Armando Ordás, que retomó la mejora genética del maíz, Daniel de la Sota, clave para que la institución se asentase en Pontevedra, o el gran mecenas Juan López Suárez, son nombres que no deberían faltar en este repaso conmemorativo para celebrar 100 años de ciencia desde Pontevedra.

Plano de la finca del Pazo de Gandarón a finales de los años veinte/ Armando Ordás/ CSIC

Con los científicos, decenas de trabajadores anónimos han apuntalado este siglo de avances. Preparación de la tierra, siembras, injertos, cuidado de los animales... “El papel del personal no científico es clave”, recuerda Antón Masa, “se ningunea; pero lo cierto es que si no fuese porque estos profesionales están muy bien formados, y por su entrega, la labor de la Misión habría sido imposible”.

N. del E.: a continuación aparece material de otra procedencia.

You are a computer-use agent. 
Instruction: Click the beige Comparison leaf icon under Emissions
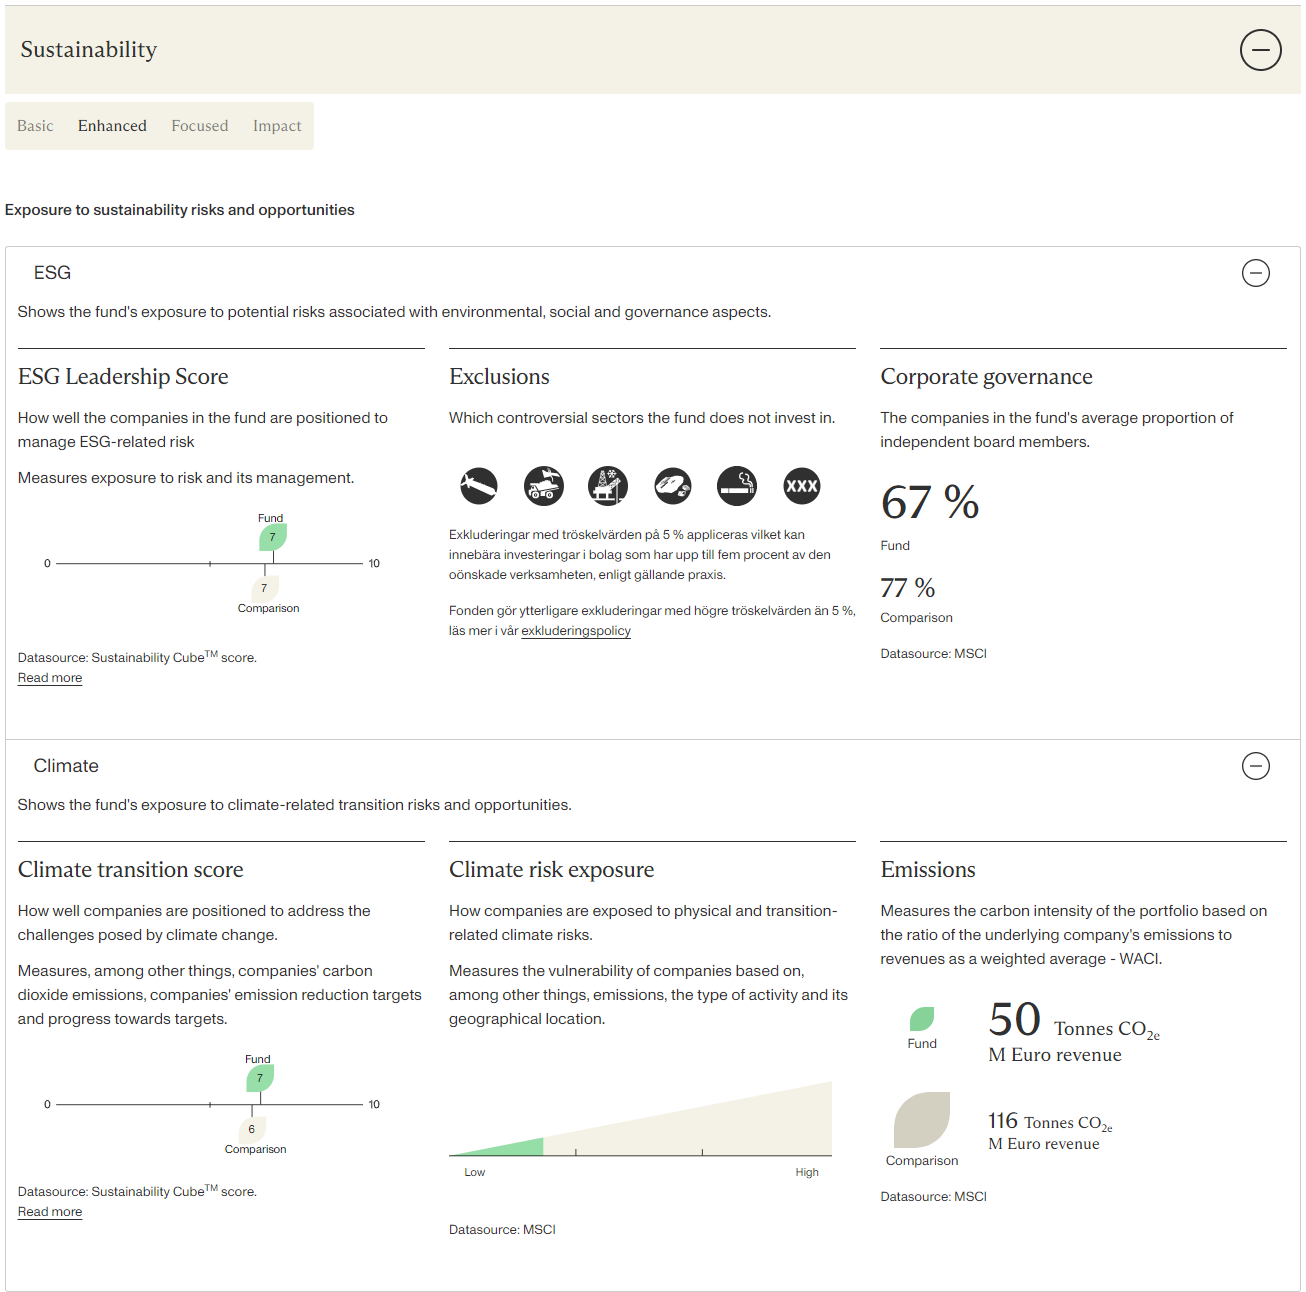tap(922, 1122)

Lo reafirma Armando Ordás, uno de los profesionales formados en Estados Unidos a los que reclutó don Justo: “Es como un ejército, se necesita un general pero también soldados. Los generales serían los científicos, pero sin técnicos de laboratorio y de campo nada saldría adelante”.

Uno de los ejemplares de la piara de la Misión Biológica, una de cuyas líneas de trabajo era la selección genética de los certos de raza large white/ Armando Ordás/ CSIC

Uno de esos trabajadores protagonizó la anécdota con la que se despide este acercamiento. Se le había encargado trasladar una piara para su venta y el tren que transportaba los animales, los apreciados large white que se criaban en la finca, descarriló. Unas horas después se recibió un telegrama en la Misión: “Don Justo, los cerdos bien. Yo también”.